Thursday, April 24, 2025
"Appellate Briefs-One Judge's View of the Good, the Bad, and the Ugly-Part Two"
Last month’s post examined the “pet peeves” most frequently cited by my colleagues, mentors, and judicial attorney staff. I promised to provide positive tips in the second installment of “Appellate Briefs-One Judge’s View of the Good, the Bad, and the Ugly.” Some are universal; some are more controversial. Some are designed to make your writing more memorable and persuasive; some are designed to assist those who learn differently. All are designed to put your case in its best light.
Now for Part Two-The Tips:
- Argue the “deep issue.” Ohio’s Ninth Appellate District sets out an excellent description of the “deep issue” in its Local Rules, Appendix B, citing Bryan Gardner’s Elements of Legal Style. [i] In summary, the “Statement of Issues Presented” should be in three sentences. The first sentence should be the legal premise. The second should be the facts demonstrating why the legal premise is applicable in this case, and the third sentence should close with a question that does not begin with the word “whether.” Here is an example.
“The excited utterance exception allows a declarant’s statement to be admitted if it is made under the stress of a startling event. Officer Johnson testified that he talked to Smith 30 minutes after Smith had made a 911 call reporting that he had been assaulted. Smith told Officer Johnson, ‘Bob hit me with a baseball bat.’ Was Officer Johnson’s testimony repeating what Smith told him admissible as an excited utterance?” Your brief will then support the answer you want the judge to give.
- Avoid dramatic words such as “clearly”, “patently”, “obviously”- they signal your weakest points.

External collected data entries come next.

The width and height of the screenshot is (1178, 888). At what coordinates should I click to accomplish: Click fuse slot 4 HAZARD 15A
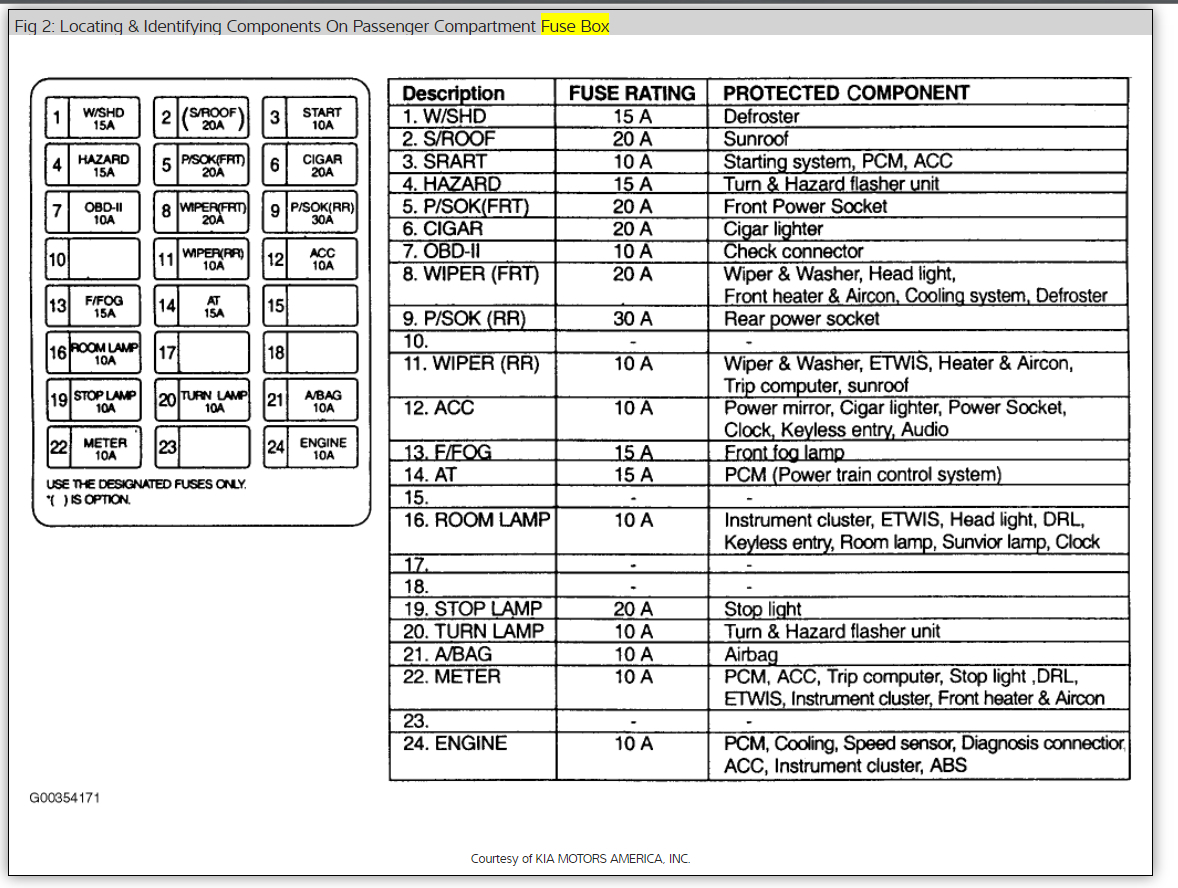coord(92,165)
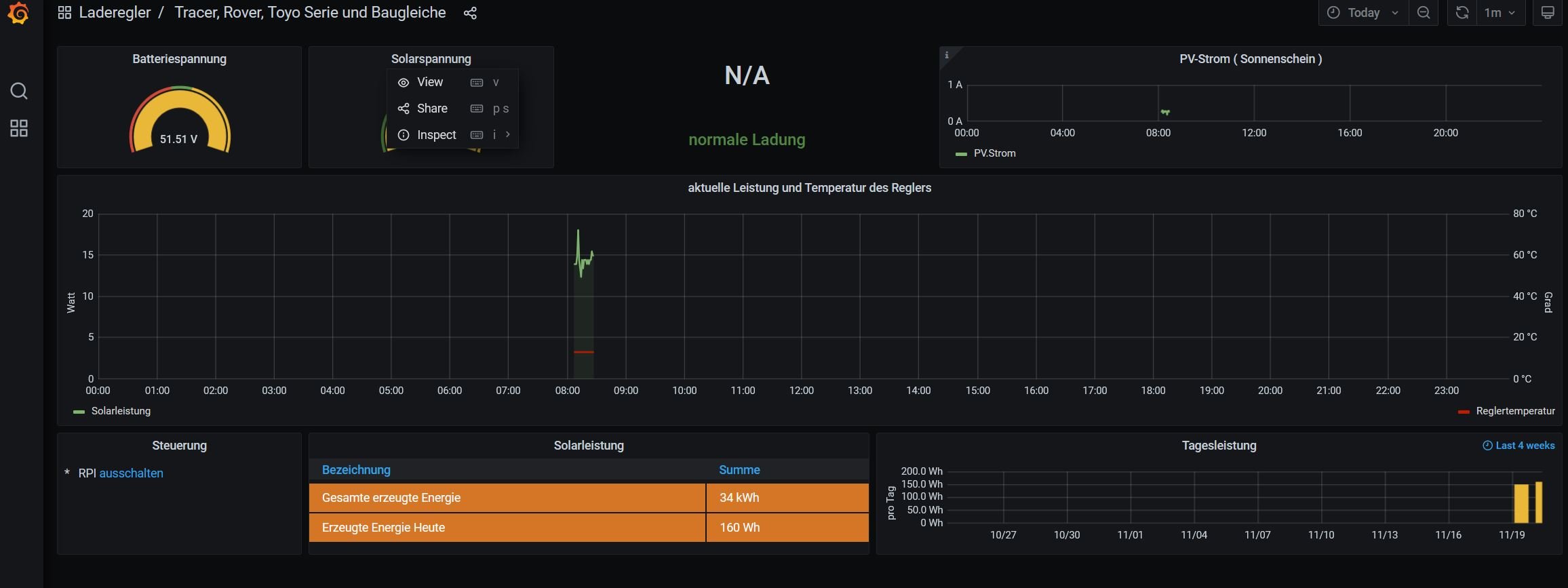Toggle Reglertemperatur series in the legend
The height and width of the screenshot is (588, 1568).
pyautogui.click(x=1515, y=411)
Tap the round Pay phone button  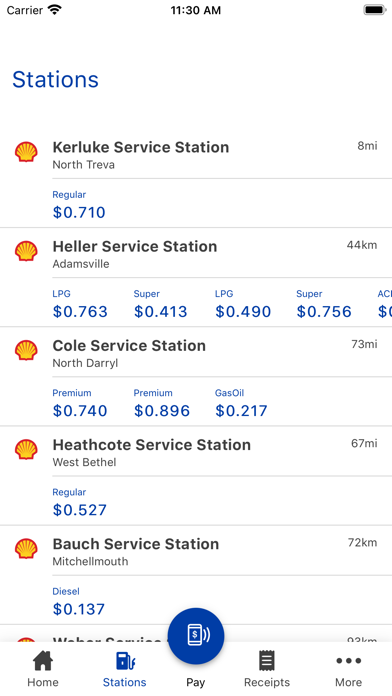pyautogui.click(x=196, y=636)
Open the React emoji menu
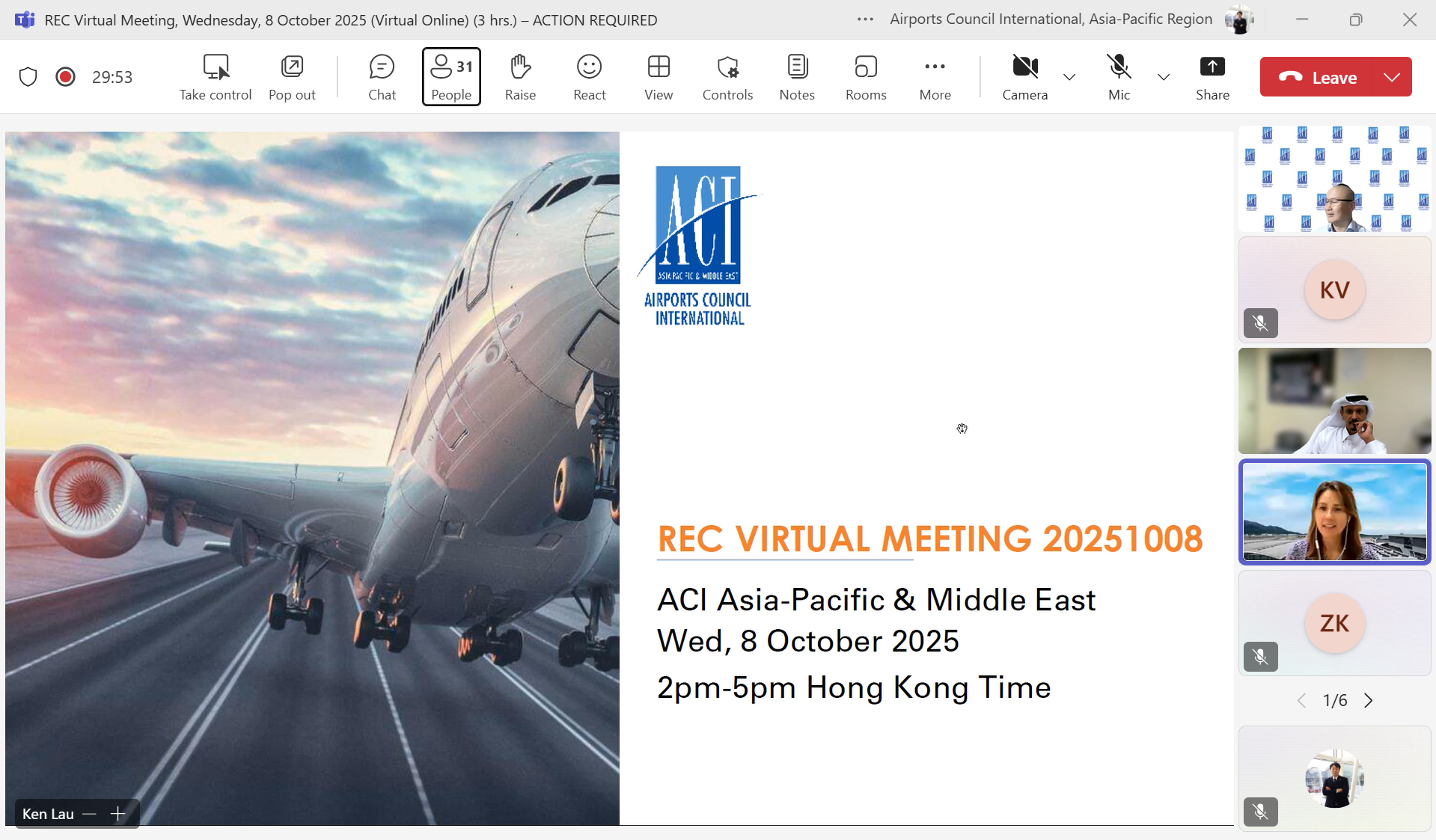Screen dimensions: 1436x840 coord(589,77)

- Do not use exclamation points.
- Proof, proof, proof. I admit to being a terrible proofreader of my own writing. If you do not have help, I find reading the copy out loud helps because you slow down and your brain will catch errors.
- Use shorter sentences, avoid unnecessary adjectives and adverbs, and edit-
preferably have someone else edit as well.
- Try to avoid “wordy” phrases. For example, change “a number of” to “many.” Here is a list of substitutes: https://www.dailywritingtips.com/50-plain-language-substitutions-for-wordy-phrases/
- Tell your story because the facts may just win the case for you but choose your facts wisely and carefully place your “bad” facts amid a longer sentence.
- Tell your story using the people in your case and choose words that create a picture- “tears” rather than “sad.”
- Avoid using “plaintiff”, “defendant”, “appellant”, “appellee” or acronyms that are not obvious-use the parties’ names.
- Provide the reader with a “road map”- Tell the reader what they are about to read and why it will be important.
- Use headings and sub-topic headings to guide your reader through the different levels of information and argument and to show relationships. This is particularly helpful to the screen reader.
In my first installment, I encouraged you to read “Legal Writing for the Rewired Brain” by Robert Dubose.[ii] Brief writing needs to evolve since more judges are reading on screens rather than paper.
Screen readers are more likely to do four things: one, look for headings and summaries; two, read the first paragraph of the text more thoroughly than the balance; third, read the first paragraph of the text more thoroughly than the balance; and forth, look for “structural clues” down the left side of the page (think-website site design, with a list on the right side of the page.
Here are visual examples:
The first is a Statement of the Case section of an appellate brief, which recognizes readers want information quickly and might scan.
The second example uses headings and incorpoates graphics where appropriate to help the reader understand and to break up the text.
The third helps those who are “visual learners.” Here a critical document is scanned into the brief. This also works well for diagrams of a product or a site map.
- Think about when to use an active v. passive voice - “Jane threw the ball” vs. “The ball was thrown by Jane.”
- In civil tort cases, active is good for the plaintiff and passive is good for the defense. For example, “Jane Smith was hurled into the air when Mr. Smith hit her in the intersection” v. “the pedestrian was struck in the intersection.”
- Passive voice in criminal cases will help put some distance between the actor and the act. For example, “The gun was fired” v. “Smith fired the gun.”
Brief writing is a process of forming separate arguments, creating an outline of the substantive and procedural facts and the law for each argument, drafting and then then refining each section to evaluate what works and what cannot be supported, and then editing until polished (and in compliance with local rules of court).
D.C. Circuit Judge E. Barrett Prettyman said, “The Lawyer’s greatest weapon is clarity, and its whetstone is succinctness,” but Justice Ruth Bader Ginsburg phrased it even better- “Get it right and keep it tight.”